Trasferimento tecnologico e innovazione
«Il Trentino è impegnato da tempo nella costruzione di un ecosistema dell’innovazione in grado di supportare lo sviluppo economico e sociale del territorio» dice Achille Spinelli, assessore allo sviluppo economico, lavoro, università e ricerca della Provincia autonoma di Trento. «Attraverso la collaborazione tra sistema della ricerca, sistema produttivo e istituzioni territoriali, il nostro ecosistema cerca di agevolare il trasferimento tecnologico e della conoscenza e di accelerare la trasformazione digitale dei processi produttivi in un’ottica di sostenibilità economica, sociale e ambientale». L’assessore menziona tra gli altri Fem ed Fbk.
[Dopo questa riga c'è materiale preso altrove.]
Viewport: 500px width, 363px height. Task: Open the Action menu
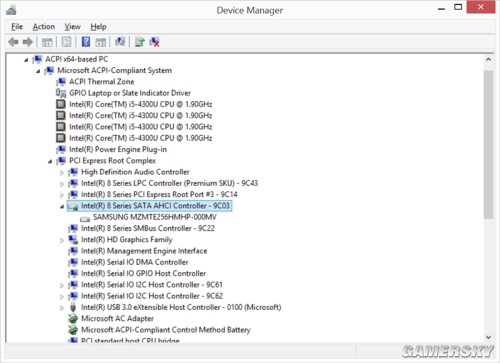tap(44, 27)
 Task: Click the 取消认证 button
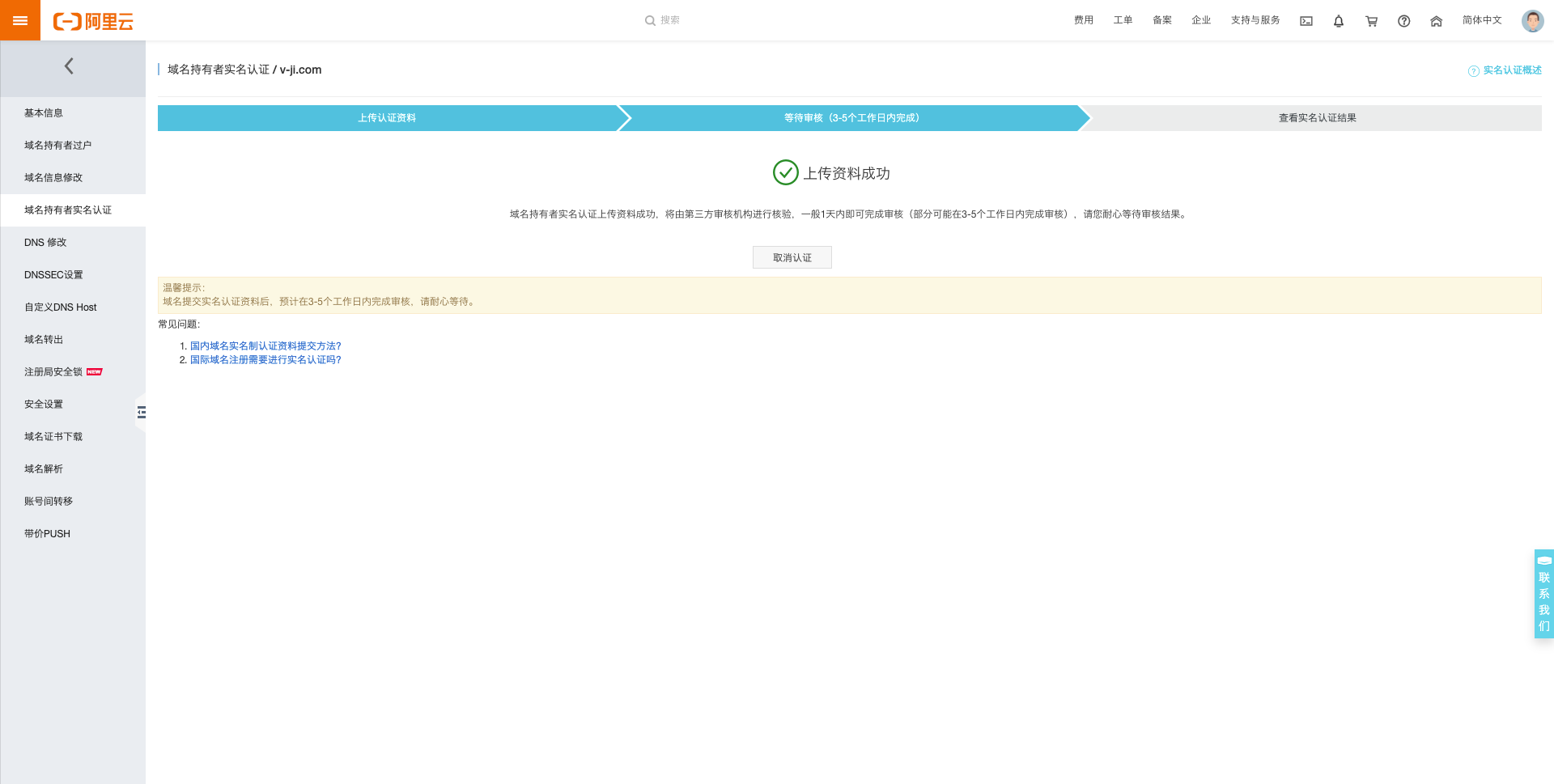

Due acronimi ormai familiari al pubblico trentino che indicano la Fondazione Edmund Mach, punto di riferimento europeo nelle scienze agrarie e agroalimentari, e la Fondazione Bruno Kessler, nota per la sua attività scientifica in ambiti come l’Ia e la microelettronica. Spinelli segnala anche «l’avvio di un polo per l’idrogeno, con spazi e tecnologie legate all’uso del combustibile pulito per la produzione di energia, e la realizzazione di un polo dedicato alle Scienze della vita e un altro alle tecnologie dell’informazione». L’obiettivo è «creare un contesto che generi e attragga progetti imprenditoriali in grado di crescere e creare occupazione».
Filiera corta
Ivonne Forno, presidente della Fondazione Hit, ente strumentale della provincia per il trasferimento tecnologico e della conoscenza, segnala l’importanza di quella che definisce filiera corta: «la prossimità tra centri di ricerca, università, imprese e istituzioni facilita il dialogo e la collaborazione, accelerando i processi di innovazione e rafforzando il legame tra formazione e mercato del lavoro». Di questo si vede un esempio a Povo, la collina dove in un’unica via sono concentrati Fbk e vari dipartimenti dell’Università, come quello di ingegneria e scienza dell’informazione e quello di biologia integrata; la stessa Hit si trova a Povo, in piazza Manci. Negli anni l’effervescenza scientifica della collina ha contribuito a generare startup di successo. Ad esempio Optoi, gruppo specializzato in microelettronica nato come spin-off di Fbk, o Sibylla Biotech, spin-off delle Università di Trento e Perugia, e dell’Istituto nazionale di fisica nucleare. Un altro punto di forza lo indica Alfredo Maglione, ex ricercatore alla guida di Optoi e vicepresidente con delega all’innovazione di Confindustria Trento: «Il nostro è un territorio simile ai Länder della Germania, che hanno investito in innovazione e fatto nascere centri come i Fraunhofer. Inoltre c’è una predisposizione all’open innovation, a innovare insieme».
Un mercato piccolo
Le criticità comunque non mancano. Forno osserva ad esempio che «nonostante un ecosistema solido, la dimensione relativamente piccola del mercato locale può rappresentare una sfida per le startup e le imprese innovative che mirano a scalare. Il Trentino sta favorendo l’apertura con collaborazioni nazionali e internazionali, ma è essenziale potenziarle ulteriormente». La provincia alpina, così come il resto del paese, patisce anche un limitato accesso agli investimenti privati, «specie nei settori delle scienze della vita e delle biotecnologie, dove sono richiesti investimenti ingenti e tempi di sviluppo lunghi». Maglione nota inoltre che, in un quadro di declino nazionale degli investimenti in r&s, il Trentino purtroppo non è da meno. «Un decennio fa investivamo circa l’1,7% del Pil ma questo valore si è abbassato. Occorre invertire il trend».